All paintings are oil on canvas.
This series of photographs celebrates the lifeblood of nature, to which we must remain connected for both the Earth's sake, and our own. I am fortunate to live surrounded by wonderful ancient oak trees, and they have helped me to reconnect with nature. By working so closely with the leaves, I have a newfound appreciation for the strength, diversity, and wonder of nature. Too often we don't appreciate the beauty of the trees, or we only see the beauty of the whole tree. There are more worlds of beauty waiting to be discovered in the leaves themselves.
I strive for a restrained feeling of grace and poise in these photographs, to reveal the mysterious beauty hidden inside the everyday. The language I use is one of simple forms, curves, lines and textures, often low-contrast and monochromatic (here, only using shades of green, rather than black and white). Like Harry Callahan and Ellsworth Kelly, I often favor asymmetrical arrangements and objects barely glimpsed in the margins as essential parts of the compositions, helping maintain the dynamic feeling of balance. Meanwhile, like the Abstract Expressionists I use a flattened two-dimensional space to further distinguish the world of the photograph from our ordinary world.

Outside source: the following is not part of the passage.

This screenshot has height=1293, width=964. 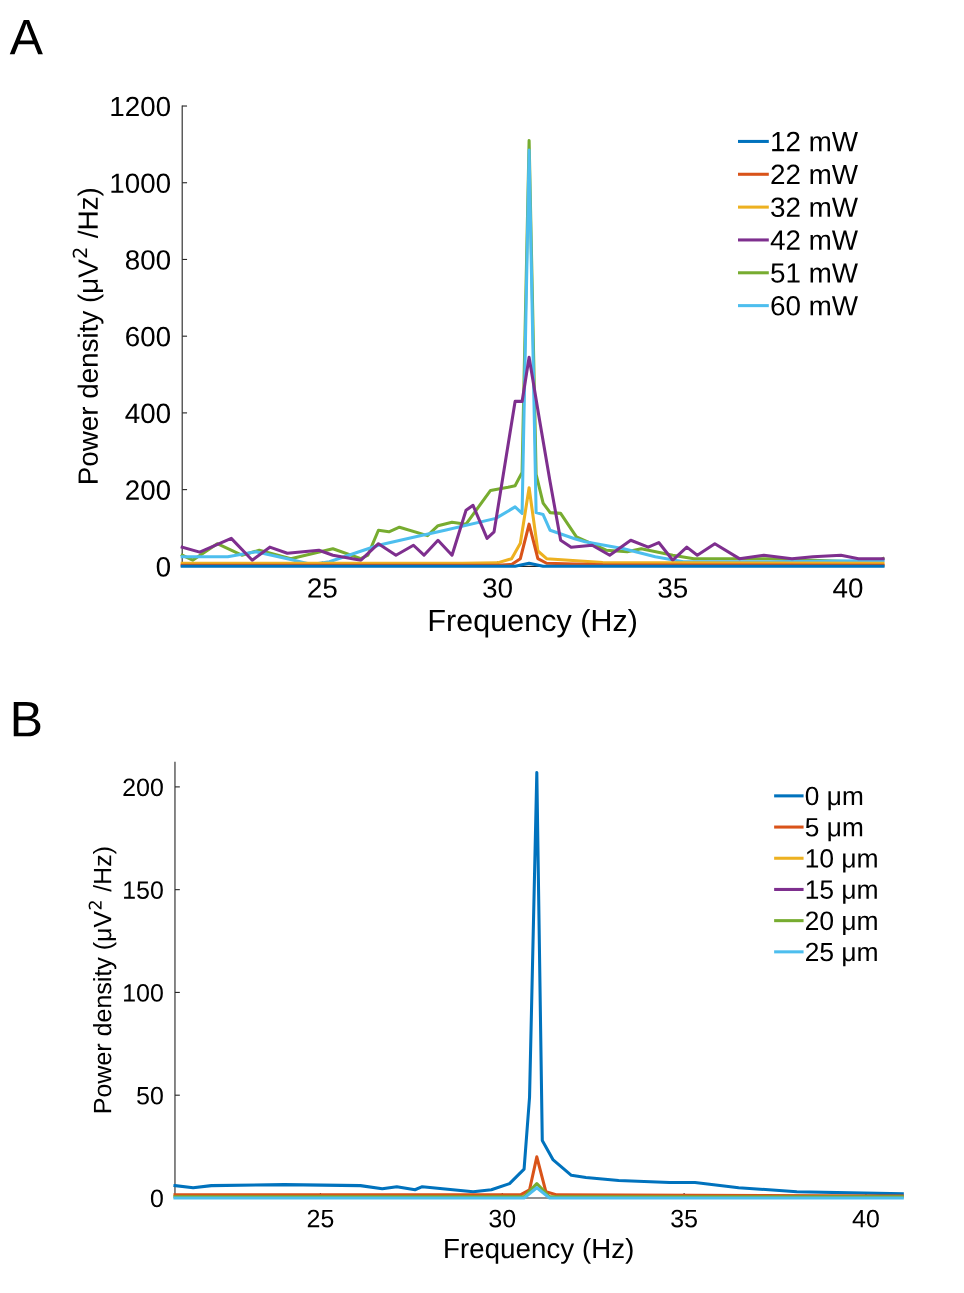 What do you see at coordinates (834, 798) in the screenshot?
I see `legend-label: 0 μm` at bounding box center [834, 798].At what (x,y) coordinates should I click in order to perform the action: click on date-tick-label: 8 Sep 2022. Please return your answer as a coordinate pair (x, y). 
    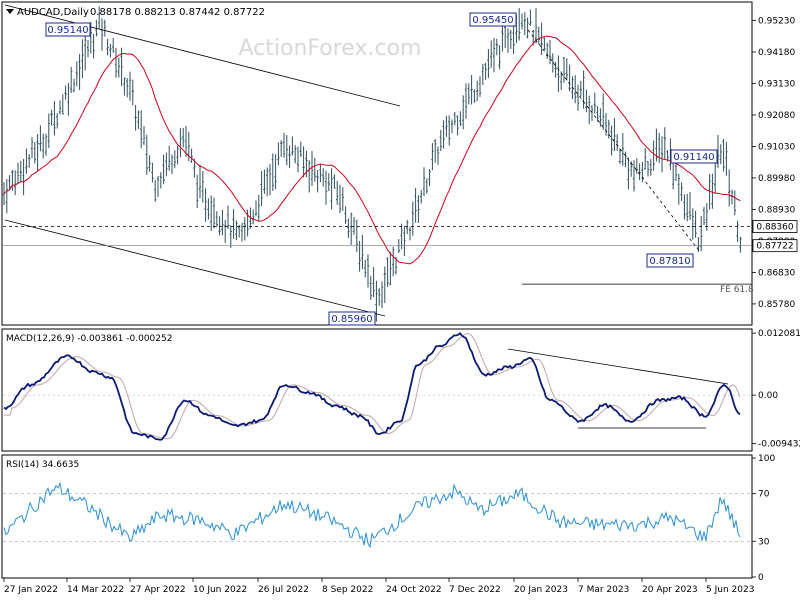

I created these photographs by placing the leaves on a flatbed scanner, and scanning them directly. It was a new experience for me to make photographs without a camera, but the process lends itself well to zooming in on very small areas of the leaves, and let me very quickly adjust the photograph and redo it when need be. A few pieces involve a fair amount of digital editing, but most do not differ very significantly from how the original leaves looked. I print the photographs in editions of thirty-five as archival pigment prints.